The secondary endpoints, however, failed to record hits. These related to mood, cognitive condition, that sort of thing. Basically the primary was to show the drug had a solid MOA. The secondaries were to prove that the result of this MOA was improved symptom profiles. The active arm showed no stat sig improvement in cognitive condition over placebo (in fact, across a portion of the trial trend was weighted in favor of the latter) and so as things stand Biomarin doesn’t really have any proof that reversing the high levels of phenylalanine with its drug can counter the symptoms of the condition. In the call, the company said that the FDA has asked for some clarity on certain elements of the data before it will accept a BLA submission, and we believe these questions will probably relate to this portion of the application.

Specifically, the company is going to have to pick apart its data to show that the reduction of PHE can lead to an improvement in cognitive function, and then submit the data using this as the basis of an approval request.

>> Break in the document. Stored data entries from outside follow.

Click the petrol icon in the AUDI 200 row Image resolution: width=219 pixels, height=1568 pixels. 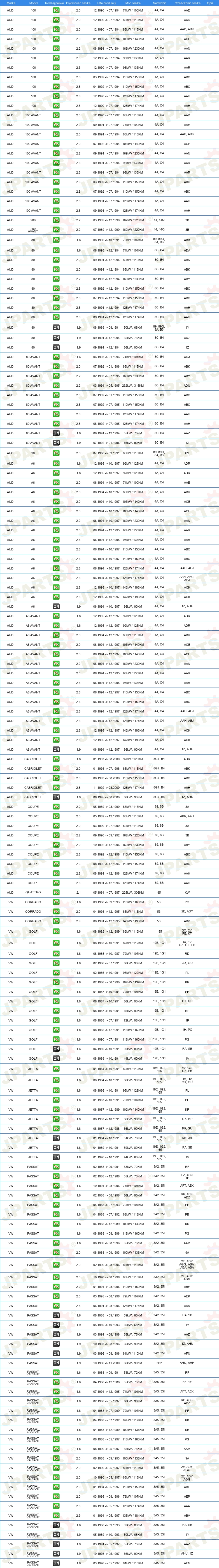[56, 220]
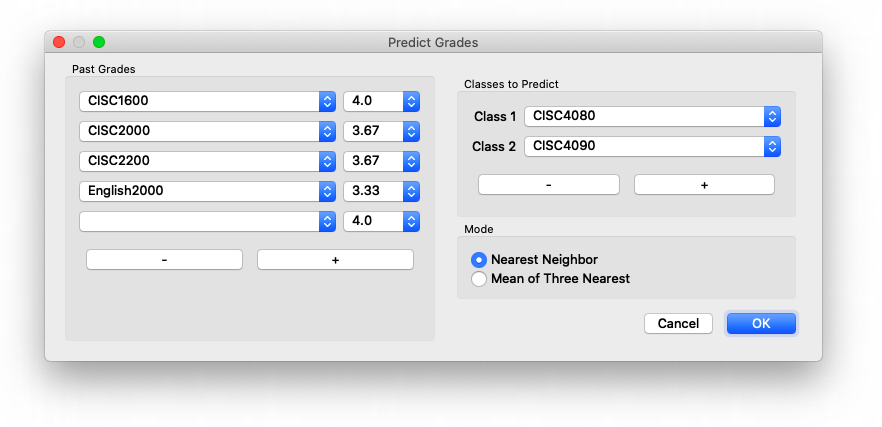Select Mean of Three Nearest mode
882x427 pixels.
pos(479,279)
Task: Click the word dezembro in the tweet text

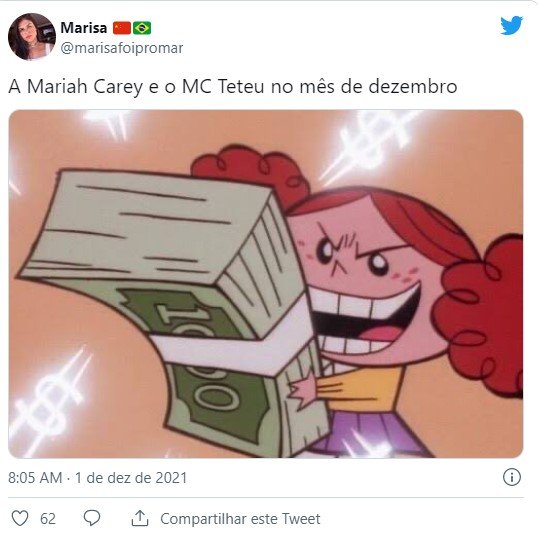Action: pyautogui.click(x=413, y=86)
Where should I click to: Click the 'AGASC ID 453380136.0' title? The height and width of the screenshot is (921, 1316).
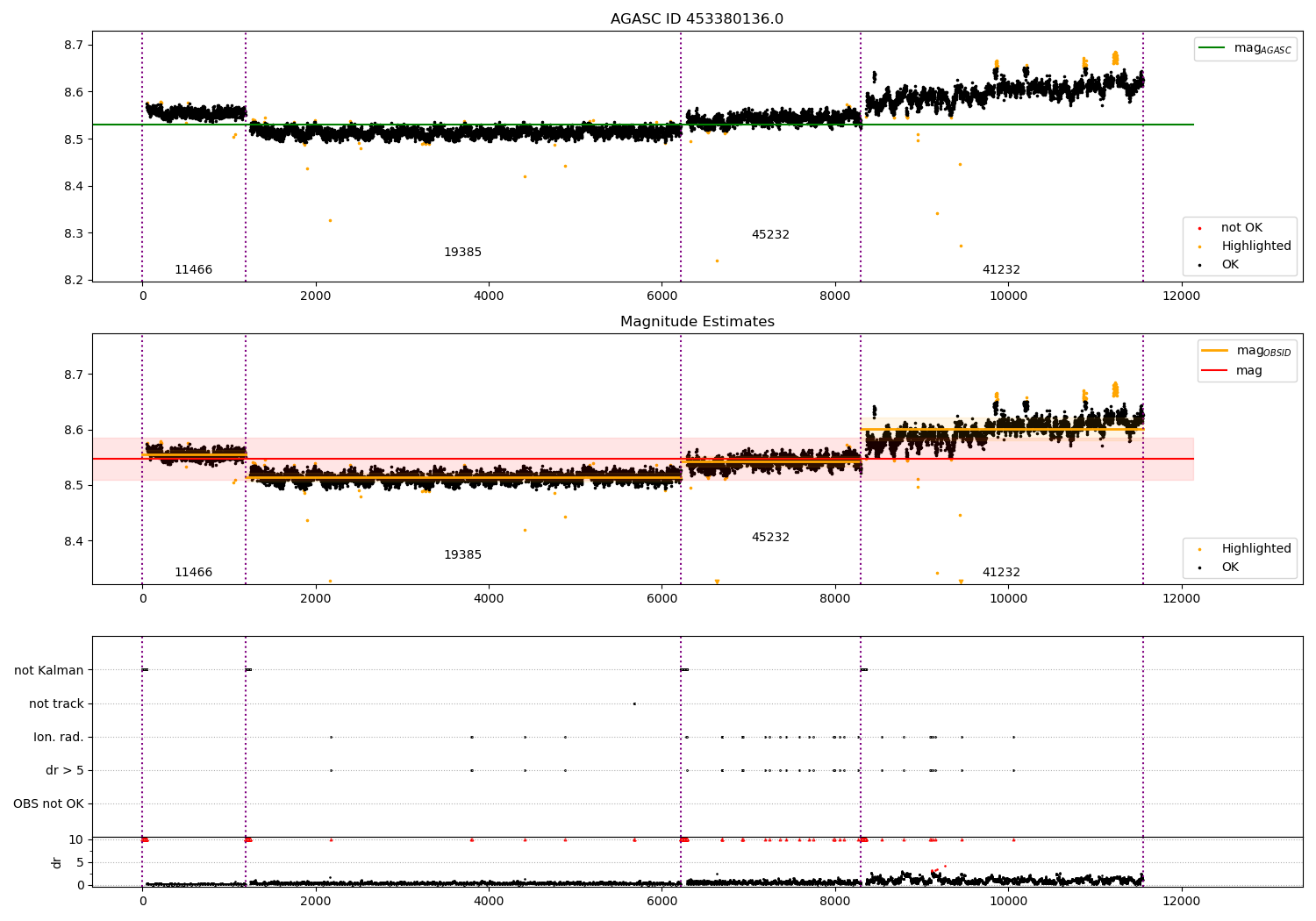pos(697,19)
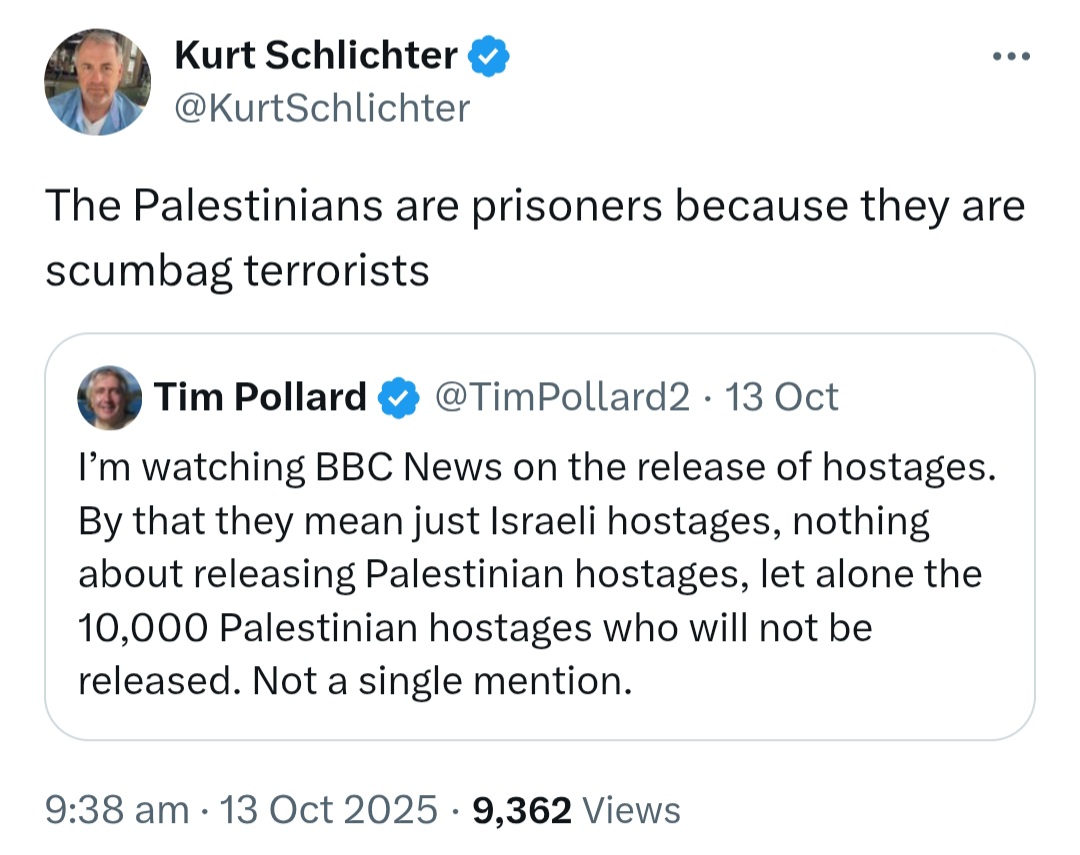Click the words "scumbag terrorists" in the tweet
Screen dimensions: 1080x855
click(237, 270)
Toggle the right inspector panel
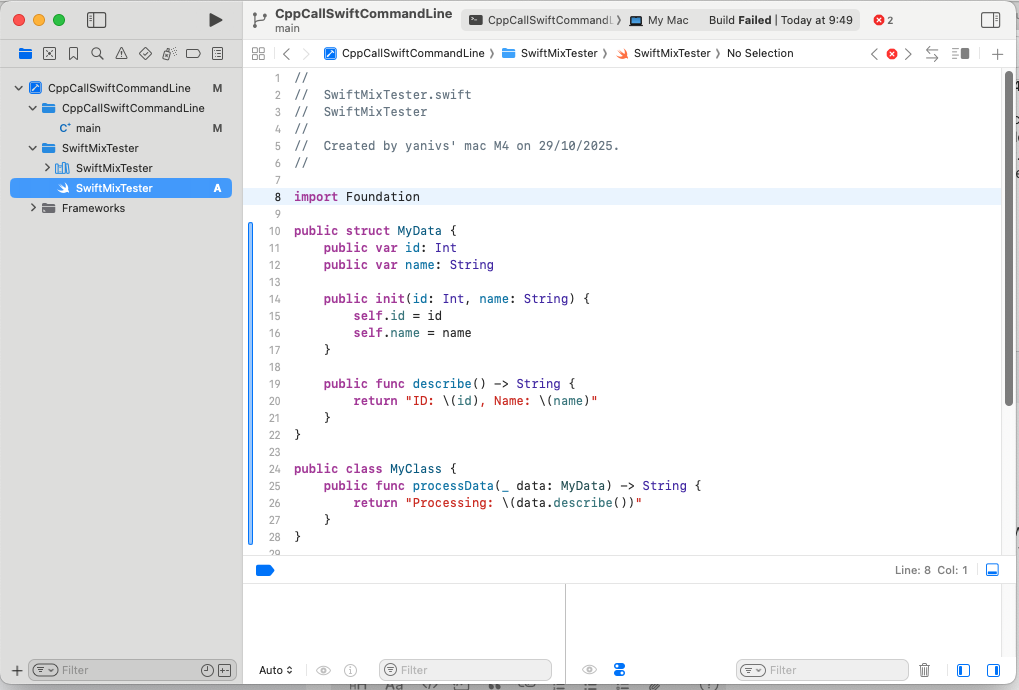The height and width of the screenshot is (690, 1019). (x=990, y=20)

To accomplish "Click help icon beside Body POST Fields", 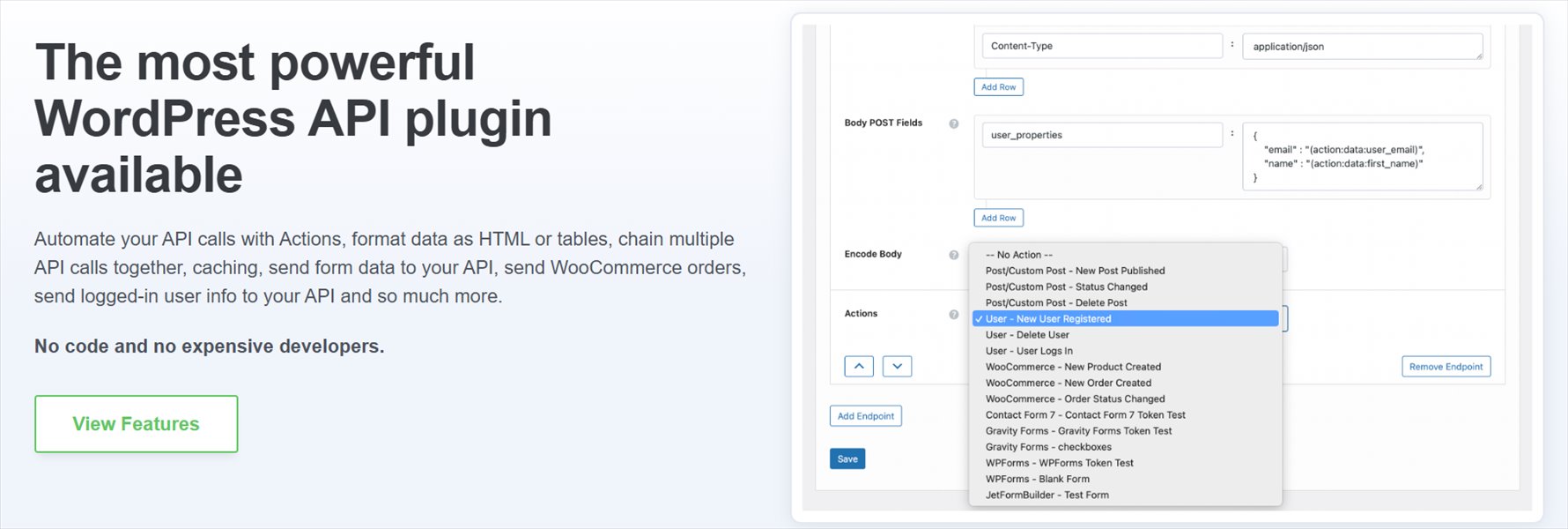I will click(953, 123).
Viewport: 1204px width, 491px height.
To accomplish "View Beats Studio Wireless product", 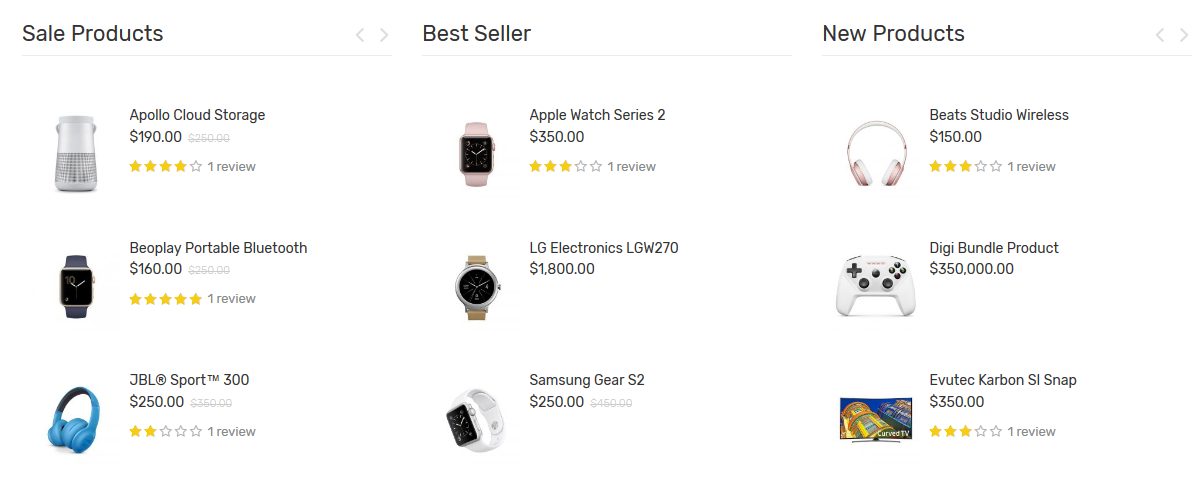I will (x=998, y=115).

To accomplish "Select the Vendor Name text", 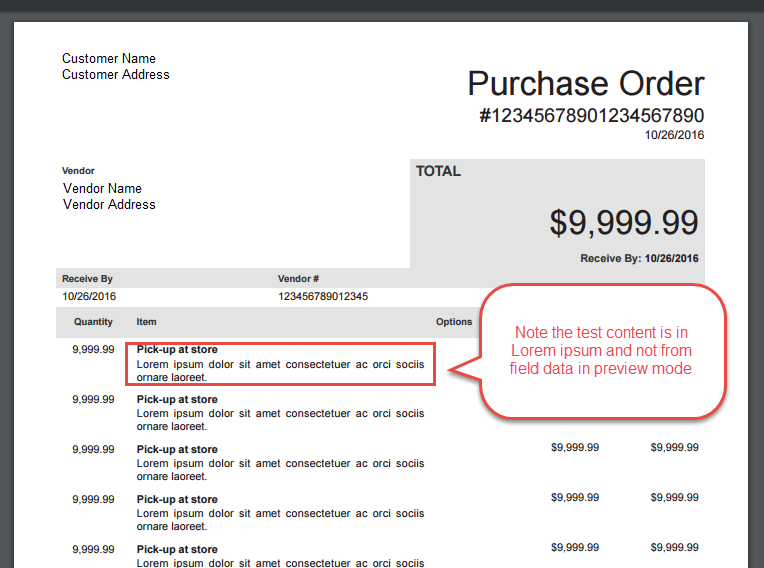I will 102,188.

It seems like a longshot, but it’s not really. The drug is probably going to target the most severe of the patient population, so it may be approved as a second line therapy. A currently approved drug that Biomarin creates is currently SOC, and this is just designed as a supplement to dietary control. It works in most cases, but the company has developed this one with the goal of removing the need for dietary control. As such, it can probably apply for an approval with the agency based on the fact that the most severe cases don’t have too much of an option (dietary control can be difficult given the number of foodstuffs that contain phenylalanine) and this drug is meeting that need.

Whatever happens, and whatever the FDA needs from Biomarin before it will give the drug a green light, Biomarin believes it can get the BLA with the agency before the close of this year, or at the very latest, during the first quarter of next.

One to watch, if only to see how the FDA is treating BLAs like this right now.